Now that we know WHAT plyometrics are and what they do let’s look at practical ways to implement them into a training program. To effectively design and implement plyometrics you must implement them with care and caution. Plyometrics utilize extremely high loads on the joints and tissues of the body. The key factors for applying successful Plyometrics are vector or direction, rate of force production, and muscles performing work. Let’s dissect these concepts, a basketball player performs lateral, vertical and horizontal dynamic (vector or direction). Basketball is a game of rapid footwork and change of direction which requires a large amount of force be applied into the ground very quickly (rate of force production) and it utilizes core (shoulders-hips) and lower extremity muscles to produce these movements (muscles performing work). Now to develop a proper plyometric program for a basketball player it would be appropriate to perform Plyometrics vertically, horizontally and laterally with low ground contact time and without the aid of a machine to create a link between our lower appendages and upper.

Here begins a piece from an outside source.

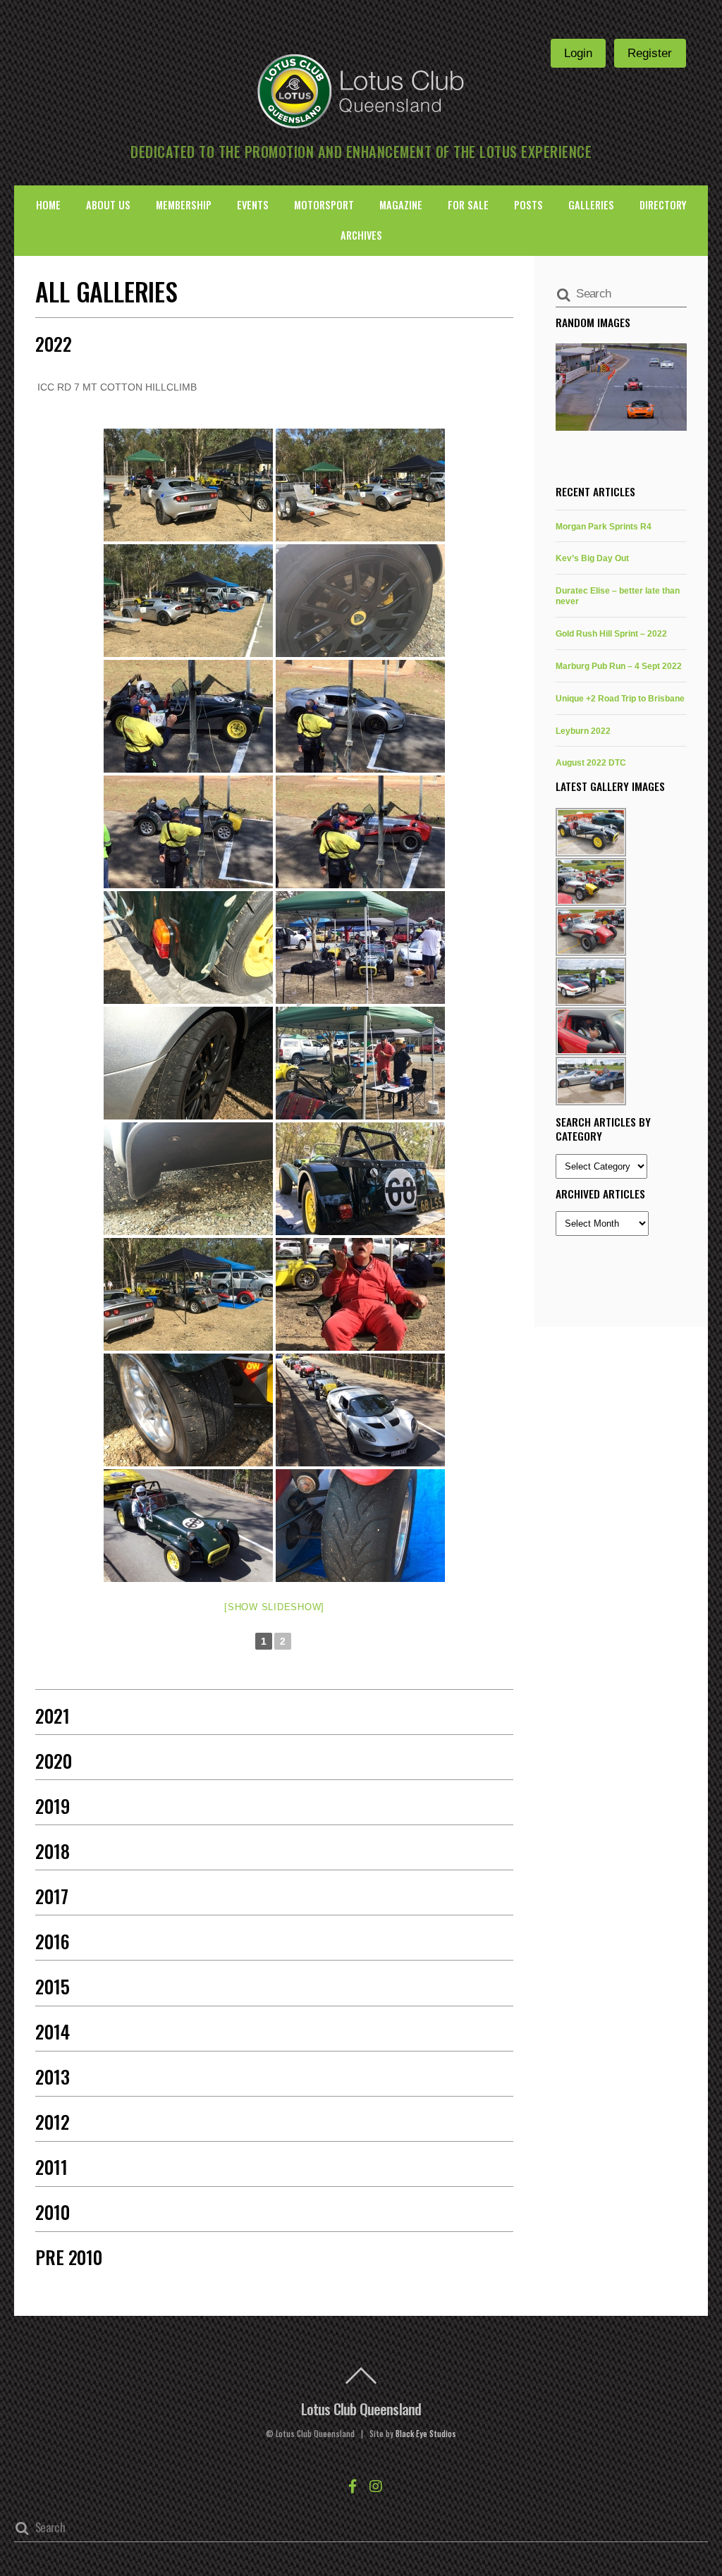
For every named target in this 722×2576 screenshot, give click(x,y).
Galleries (591, 204)
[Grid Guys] (360, 1410)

Plyometric variations are only limited by the imagination of the creator. They can utilize single leg, double leg, and alternate leg variations. Weights and heights can also be added to increase the intensity of a plyometric. A single leg step from a box into a jump is much more intense than a counter movement jump. As long as the plyometric used is specific to the demands of the event being trained for it will be effective. Imagine a marathon runner (yes runners need adequate power output to be optimally efficient transitioning from leg to leg) performing lateral Plyometrics to help them transfer forces horizontally, not very effective use of Plyometrics and will have limited carry over.
In summary Plyometrics are a great way to increase your ability to generate power but need to be carefully planned and programmed for safety and effectiveness. Make sure that your Plyometrics are specific to what you’re trying to accomplish directionally, utilize a similar rate of force production and the same muscles required for the activity being trained for. If you follow these few steps you will be well on your way to successfully improving your performance capability.